- **WHAT TO DO**
Below are entries. Copy exactly the lines running from the line that holds "Given: Star the" to the line that holds "The image size is (309, 143).", with both ends included.

- **EXERCISE DATA**

⟨

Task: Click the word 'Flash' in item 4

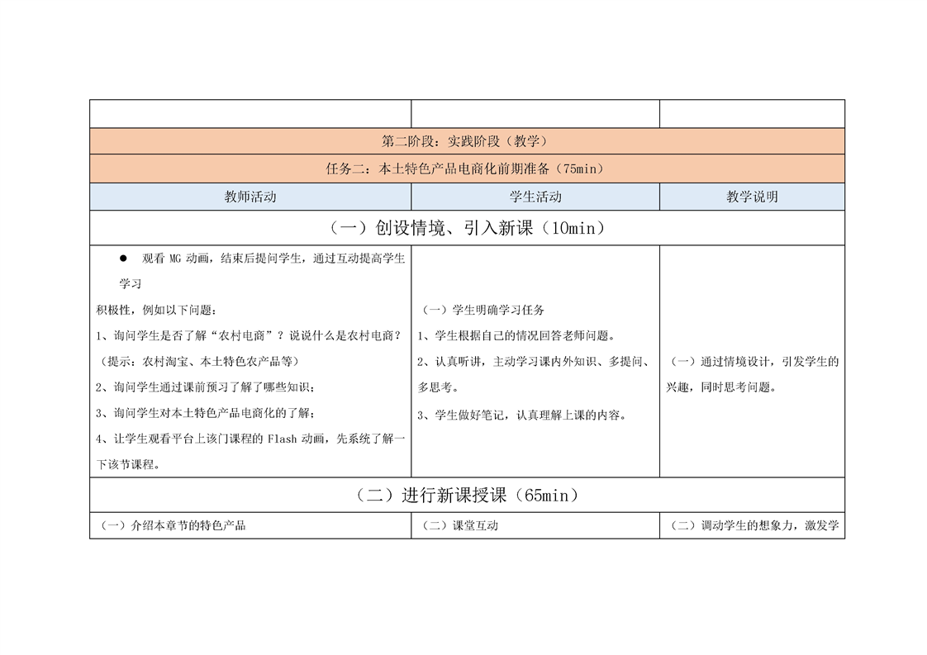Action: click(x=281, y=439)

⟩
⟨

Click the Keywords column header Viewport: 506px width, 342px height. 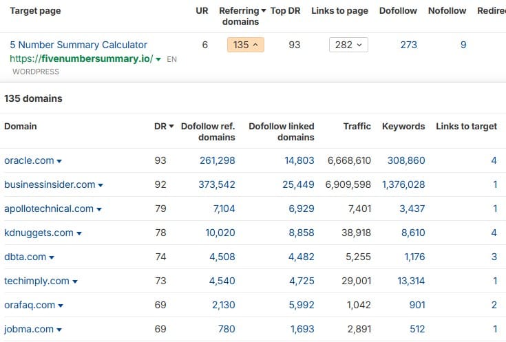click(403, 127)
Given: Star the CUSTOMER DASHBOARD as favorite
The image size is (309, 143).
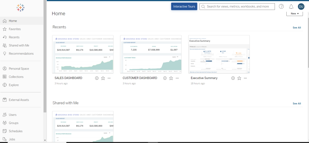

⟩

- **RESPONSE TO THE TASK**
Given: Star the CUSTOMER DASHBOARD as favorite
The image size is (309, 143).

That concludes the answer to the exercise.